• **SET PROBLEM**
Output every line of the records below word for word, leaving out the pictures.

# start of MATERIAL FOR THIS EXERCISE

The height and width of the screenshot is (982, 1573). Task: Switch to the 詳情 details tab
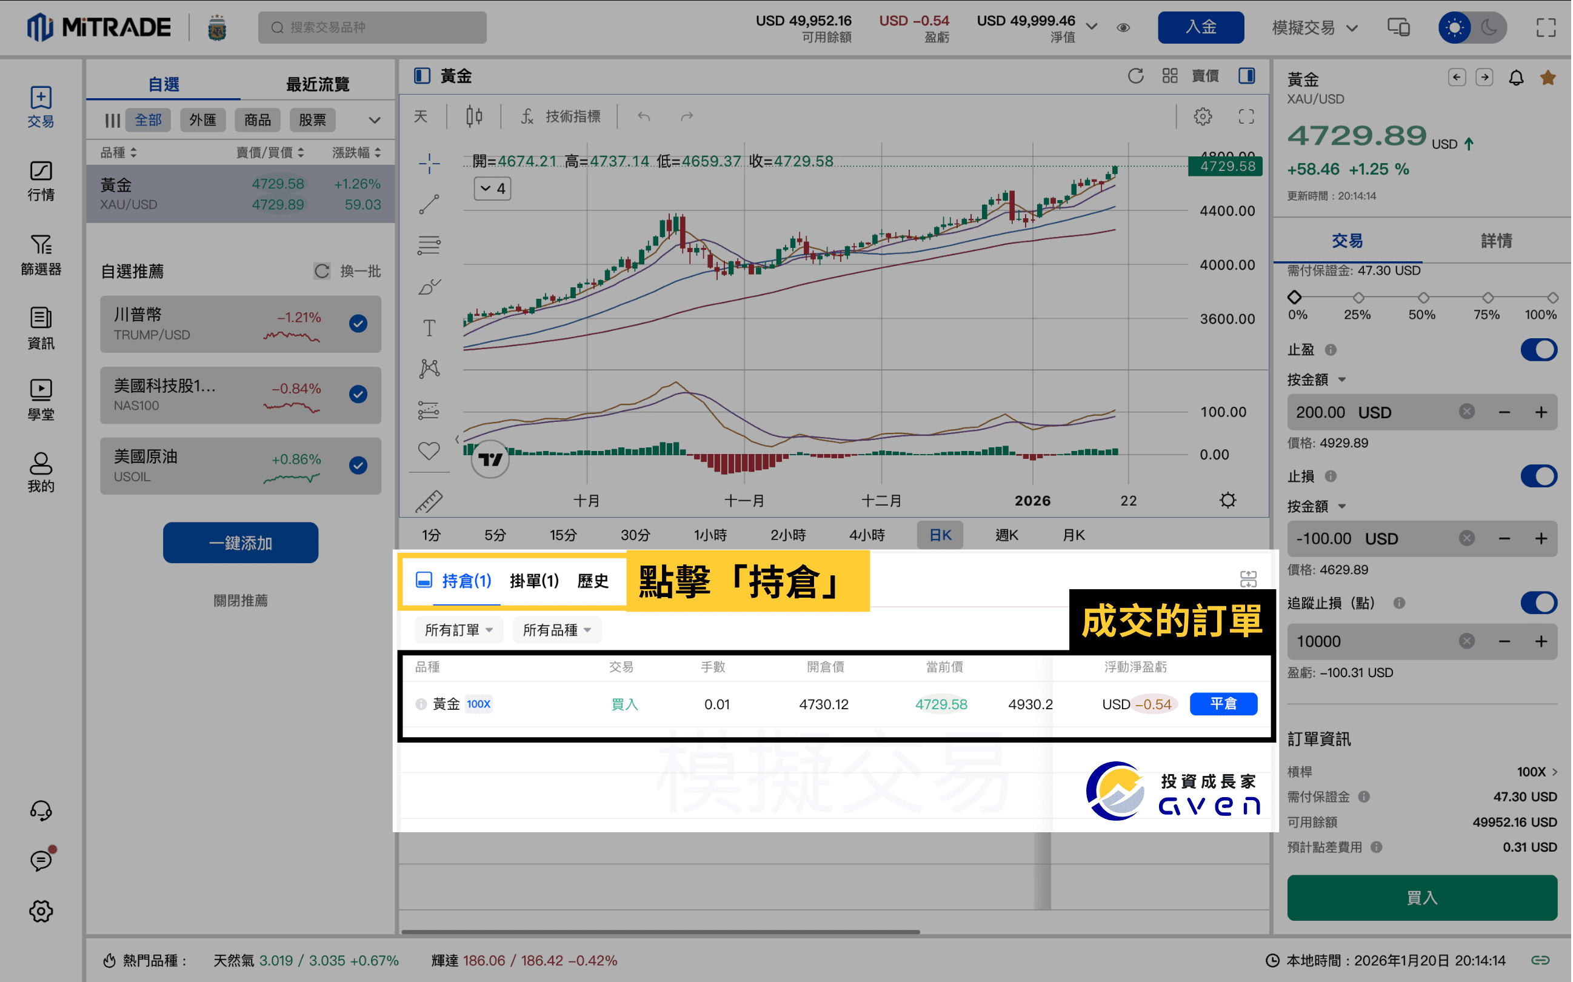(1497, 240)
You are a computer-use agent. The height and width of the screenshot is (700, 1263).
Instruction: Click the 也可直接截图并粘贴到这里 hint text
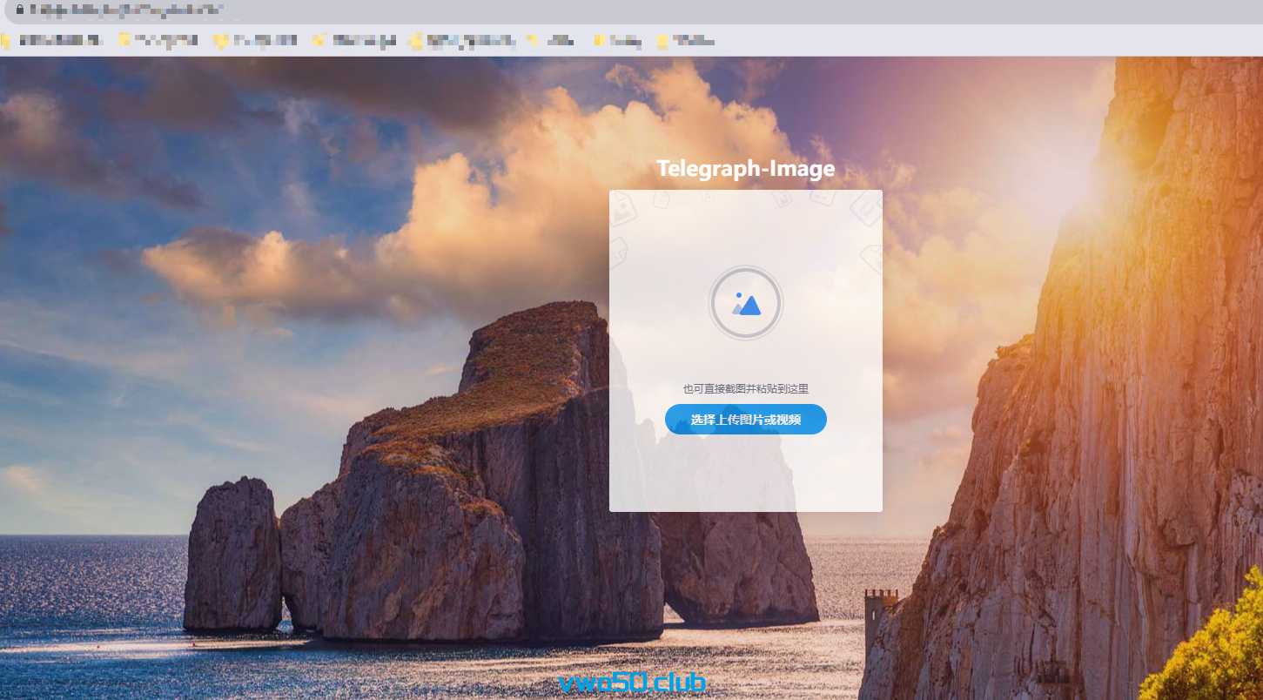[x=745, y=389]
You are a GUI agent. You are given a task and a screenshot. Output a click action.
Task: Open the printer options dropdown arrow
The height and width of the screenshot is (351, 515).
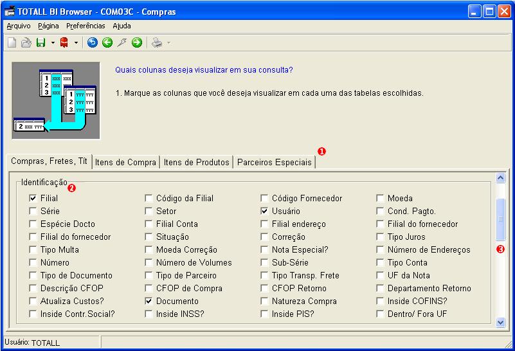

# end of MATERIAL FOR THIS EXERCISE

• **EXERCISE ANSWER**
The height and width of the screenshot is (982, 1573). Task: Switch to the 詳情 details tab
(1497, 240)
You are a computer-use agent. The height and width of the screenshot is (700, 1263).
Instruction: Click the 也可直接截图并粘贴到这里 hint text
[x=745, y=389]
You are a GUI agent. You are given a task and a screenshot. Output a click action.
Task: Open the printer options dropdown arrow
The height and width of the screenshot is (351, 515).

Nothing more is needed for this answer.